■ EXTRACTED INFORMATION ■
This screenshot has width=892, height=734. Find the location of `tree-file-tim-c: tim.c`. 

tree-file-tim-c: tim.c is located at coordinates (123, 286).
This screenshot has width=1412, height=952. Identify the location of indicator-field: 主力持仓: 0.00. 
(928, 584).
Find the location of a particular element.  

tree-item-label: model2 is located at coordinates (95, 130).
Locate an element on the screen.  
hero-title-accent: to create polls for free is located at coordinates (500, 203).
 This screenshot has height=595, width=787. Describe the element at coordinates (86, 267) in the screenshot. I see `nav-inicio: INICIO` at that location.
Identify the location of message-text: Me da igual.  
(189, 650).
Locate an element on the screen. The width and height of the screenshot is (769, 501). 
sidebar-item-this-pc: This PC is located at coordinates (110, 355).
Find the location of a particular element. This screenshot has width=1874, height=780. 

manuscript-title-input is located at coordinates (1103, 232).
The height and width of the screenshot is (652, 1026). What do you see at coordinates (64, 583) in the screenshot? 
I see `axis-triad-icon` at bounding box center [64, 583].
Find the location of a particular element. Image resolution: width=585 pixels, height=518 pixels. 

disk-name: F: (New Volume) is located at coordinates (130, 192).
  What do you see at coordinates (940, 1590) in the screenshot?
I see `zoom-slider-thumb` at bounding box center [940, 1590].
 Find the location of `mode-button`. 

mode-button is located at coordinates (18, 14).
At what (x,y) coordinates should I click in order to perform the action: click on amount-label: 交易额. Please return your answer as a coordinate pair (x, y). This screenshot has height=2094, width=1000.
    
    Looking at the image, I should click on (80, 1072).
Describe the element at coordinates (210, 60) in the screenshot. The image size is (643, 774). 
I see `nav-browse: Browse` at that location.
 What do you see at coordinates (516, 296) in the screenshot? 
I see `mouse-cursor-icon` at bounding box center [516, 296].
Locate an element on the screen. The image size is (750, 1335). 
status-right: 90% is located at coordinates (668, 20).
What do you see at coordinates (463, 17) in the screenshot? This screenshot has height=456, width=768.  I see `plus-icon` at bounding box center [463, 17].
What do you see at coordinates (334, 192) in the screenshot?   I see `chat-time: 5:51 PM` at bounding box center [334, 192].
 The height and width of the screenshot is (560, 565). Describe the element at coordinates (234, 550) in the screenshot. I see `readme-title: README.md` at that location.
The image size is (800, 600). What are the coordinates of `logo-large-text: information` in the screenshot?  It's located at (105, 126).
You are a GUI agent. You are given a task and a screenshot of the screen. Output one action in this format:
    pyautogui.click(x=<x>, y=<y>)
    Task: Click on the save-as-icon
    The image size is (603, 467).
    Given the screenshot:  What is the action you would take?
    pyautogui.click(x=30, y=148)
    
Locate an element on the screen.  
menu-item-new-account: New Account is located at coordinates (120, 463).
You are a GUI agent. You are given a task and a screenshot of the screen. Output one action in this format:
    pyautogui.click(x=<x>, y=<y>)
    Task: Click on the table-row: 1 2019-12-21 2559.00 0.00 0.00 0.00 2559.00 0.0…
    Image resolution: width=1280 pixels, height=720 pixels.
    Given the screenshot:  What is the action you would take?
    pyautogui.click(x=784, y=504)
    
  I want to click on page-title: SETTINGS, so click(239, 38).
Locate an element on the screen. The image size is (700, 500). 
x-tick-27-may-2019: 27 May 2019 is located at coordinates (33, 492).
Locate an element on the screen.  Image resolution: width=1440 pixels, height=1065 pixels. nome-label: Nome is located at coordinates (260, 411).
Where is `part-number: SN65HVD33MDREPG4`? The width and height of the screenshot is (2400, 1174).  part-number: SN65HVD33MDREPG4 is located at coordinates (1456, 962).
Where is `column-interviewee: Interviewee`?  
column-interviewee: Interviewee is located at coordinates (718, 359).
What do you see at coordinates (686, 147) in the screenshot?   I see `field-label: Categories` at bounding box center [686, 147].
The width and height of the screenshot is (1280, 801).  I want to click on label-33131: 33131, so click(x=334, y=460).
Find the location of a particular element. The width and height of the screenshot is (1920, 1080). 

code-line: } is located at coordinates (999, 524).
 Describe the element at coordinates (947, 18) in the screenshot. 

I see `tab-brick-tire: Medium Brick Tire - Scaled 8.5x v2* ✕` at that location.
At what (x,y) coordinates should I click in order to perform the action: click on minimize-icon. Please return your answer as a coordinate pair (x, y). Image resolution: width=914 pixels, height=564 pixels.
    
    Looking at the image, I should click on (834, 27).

■ TASK BRIEF ■
Repeat word for word the stretch of the listing from the line containing "is (750, 1335)." through the line containing "status-right: 90% is".

■ EXERCISE ANSWER ■
Locate an element on the screen. The image size is (750, 1335). 
status-right: 90% is located at coordinates (668, 20).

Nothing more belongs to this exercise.